When and by Whom Ajanta Caves was Discovered

Declared as a World Heritage site by UNESCO in 1983, Ajanta caves is a walk back in history speaking much about the rich culture and artistic talent of ancient India. It is a treasure chest of stories of Lord Buddha and the lifestyle during his era coupled with coffers of information. A total of 30 caves make up the entire area forming a horse shoe shaped structure nestled amongst the green cliffs of Eastern part of Maharashtra. An artificial path runs all along the caves to access the caves.

The caves date back to the 5th and 6th century AD and were well hidden and undiscovered for almost a thousand years. Thick vegetation grew around it blocking its entrance along with the abode of several wild animals. The local tribes and people known as the Bhil never had the opportunity or the chance to visit its vicinity due to its phenomenal foliage growth as well as the fear of wild animals harming them in this deep jungle and thus were never discovered till the year 1819.
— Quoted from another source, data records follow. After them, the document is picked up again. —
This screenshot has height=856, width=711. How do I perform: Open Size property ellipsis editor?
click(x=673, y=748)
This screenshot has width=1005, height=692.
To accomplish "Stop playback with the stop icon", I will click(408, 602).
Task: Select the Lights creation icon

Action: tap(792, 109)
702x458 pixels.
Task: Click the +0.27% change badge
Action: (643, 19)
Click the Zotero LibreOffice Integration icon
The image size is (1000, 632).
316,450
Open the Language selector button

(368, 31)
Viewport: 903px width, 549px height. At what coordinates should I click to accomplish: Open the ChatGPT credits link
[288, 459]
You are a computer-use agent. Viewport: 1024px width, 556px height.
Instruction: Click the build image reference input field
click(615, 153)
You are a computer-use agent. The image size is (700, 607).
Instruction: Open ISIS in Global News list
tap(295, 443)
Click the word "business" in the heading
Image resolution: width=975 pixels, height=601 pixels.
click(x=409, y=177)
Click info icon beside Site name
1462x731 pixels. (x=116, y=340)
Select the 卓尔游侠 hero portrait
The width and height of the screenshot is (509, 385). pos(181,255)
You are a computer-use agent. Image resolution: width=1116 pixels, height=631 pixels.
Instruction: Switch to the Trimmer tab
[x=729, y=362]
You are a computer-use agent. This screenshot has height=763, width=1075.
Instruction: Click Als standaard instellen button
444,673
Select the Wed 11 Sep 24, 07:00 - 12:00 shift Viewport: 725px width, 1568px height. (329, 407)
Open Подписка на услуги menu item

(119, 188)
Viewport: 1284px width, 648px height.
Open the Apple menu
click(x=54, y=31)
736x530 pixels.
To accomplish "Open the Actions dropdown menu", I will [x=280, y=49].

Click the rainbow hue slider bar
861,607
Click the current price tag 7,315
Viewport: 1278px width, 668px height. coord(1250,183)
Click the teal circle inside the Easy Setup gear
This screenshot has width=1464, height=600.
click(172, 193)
During the British Raj, the British were much keen of adventure and the wild and spent their leisurely time on hunting expeditions accompanied by several common men. On such a similar tiger expedition, a young British officer by the name John Smith happened to accidentally spot a portion of the caves from a distance which looked roughly like a horse shoe shaped structure. Intrigued by its unique formation he summoned his people to venture into the place.

The entire party scrambled up to the cave entrance via ropes and other aids lying above the Waghora River and finally reached the spot. On reaching Smith realised that the caves were man- made structure and took up the courage to venture further inside with his group. On flaming a torch he realised what riches he had stumbled upon. Surrounding him were faded wall and ceiling paintings with a blend of marvellous architecture and the famous sleeping Buddha structure along with others. He etched his name on the Bodhisattva figure for remembrance.

The discovery of the caves spread like wild fire and by 1844, the Royal Asiatic Society assigned Major Robert Gill to duplicate the cave paintings in order to preserve the site. He worked under tough conditions, many a times with the fear of tigers lurking in the darkness and was able to reproduce about 27 paintings preserved in Crystal Palace, London. 23 were destroyed in a fire.

Several restoration work was assigned at different period of time in order to preserve this rich cultural as well as artistic marvel. Currently there are fake caves for visitors and entry into all the caves is restricted. The caves ooze with architectural dexterity and mirroring the very essence of patience, perseverance, endurance as well as immaculate skill reflected through the paintings and sculptures.